==== Records to process ====
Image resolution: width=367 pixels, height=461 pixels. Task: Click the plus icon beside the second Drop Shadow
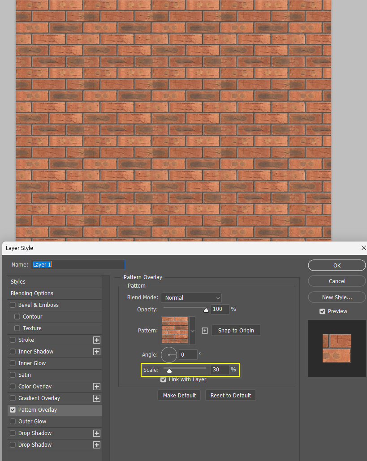coord(97,444)
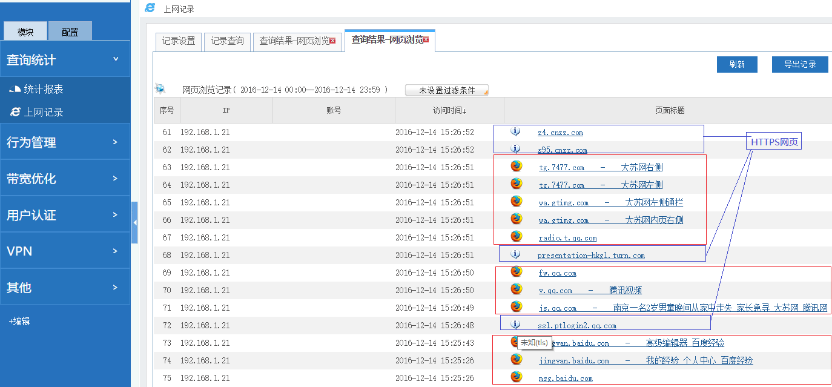Close the active 查询结果-网页浏览 tab
This screenshot has height=387, width=832.
click(x=426, y=40)
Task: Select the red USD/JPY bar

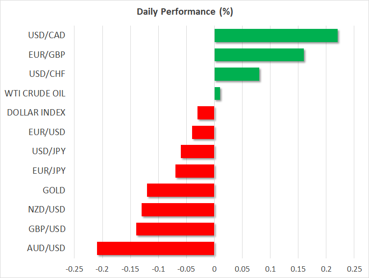Action: point(197,152)
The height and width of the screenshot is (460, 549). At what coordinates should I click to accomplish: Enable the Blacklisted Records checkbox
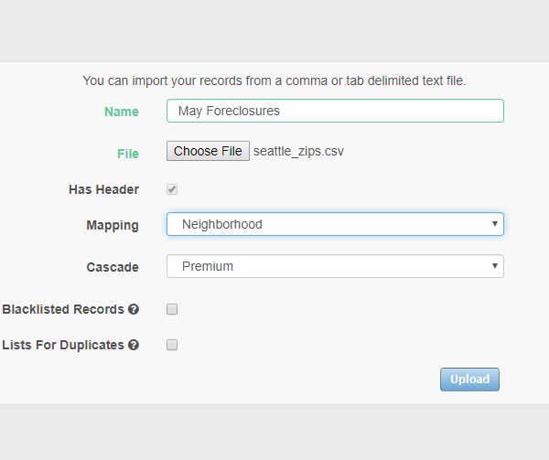(172, 310)
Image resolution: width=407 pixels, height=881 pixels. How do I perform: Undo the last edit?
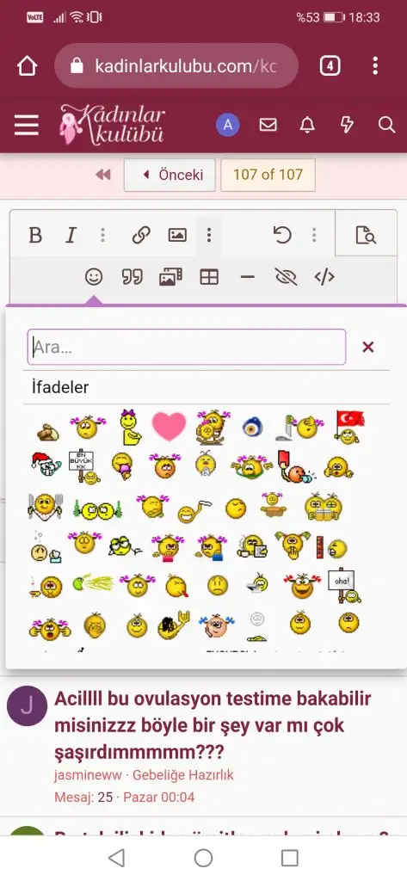pyautogui.click(x=281, y=235)
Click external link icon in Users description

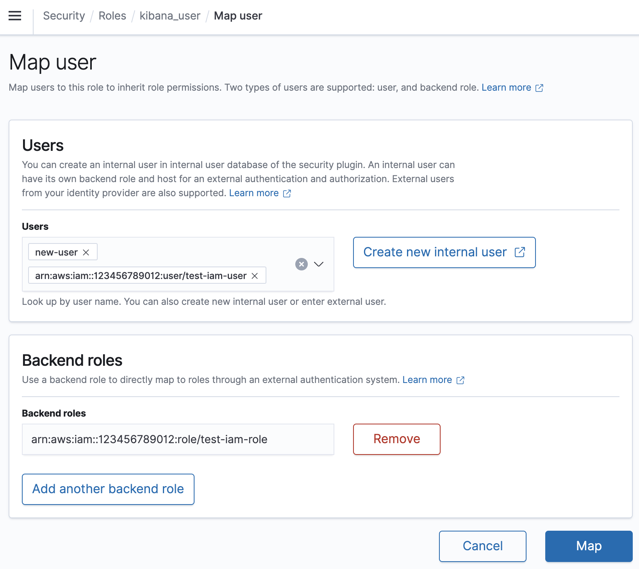pyautogui.click(x=287, y=193)
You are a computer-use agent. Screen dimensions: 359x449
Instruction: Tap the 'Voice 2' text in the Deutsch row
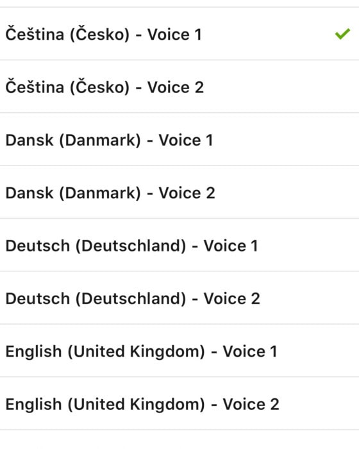(x=232, y=298)
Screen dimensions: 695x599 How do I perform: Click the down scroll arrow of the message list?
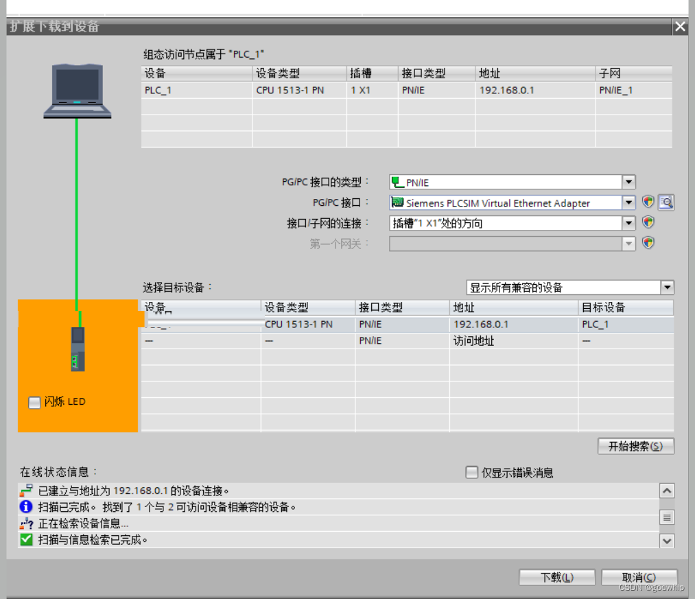[x=666, y=541]
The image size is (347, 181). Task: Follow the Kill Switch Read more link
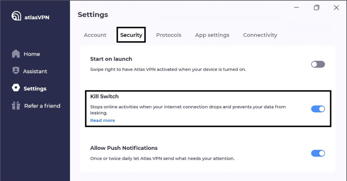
====
Pictures stay out; reproduce exactly the lines from the one containing "Screen dimensions: 695x599" through the end of the data.

* **Problem solution**:
Screen dimensions: 695x599 How do I perform: Click the down scroll arrow of the message list?
[x=666, y=541]
The image size is (347, 181). Task: Follow the Kill Switch Read more link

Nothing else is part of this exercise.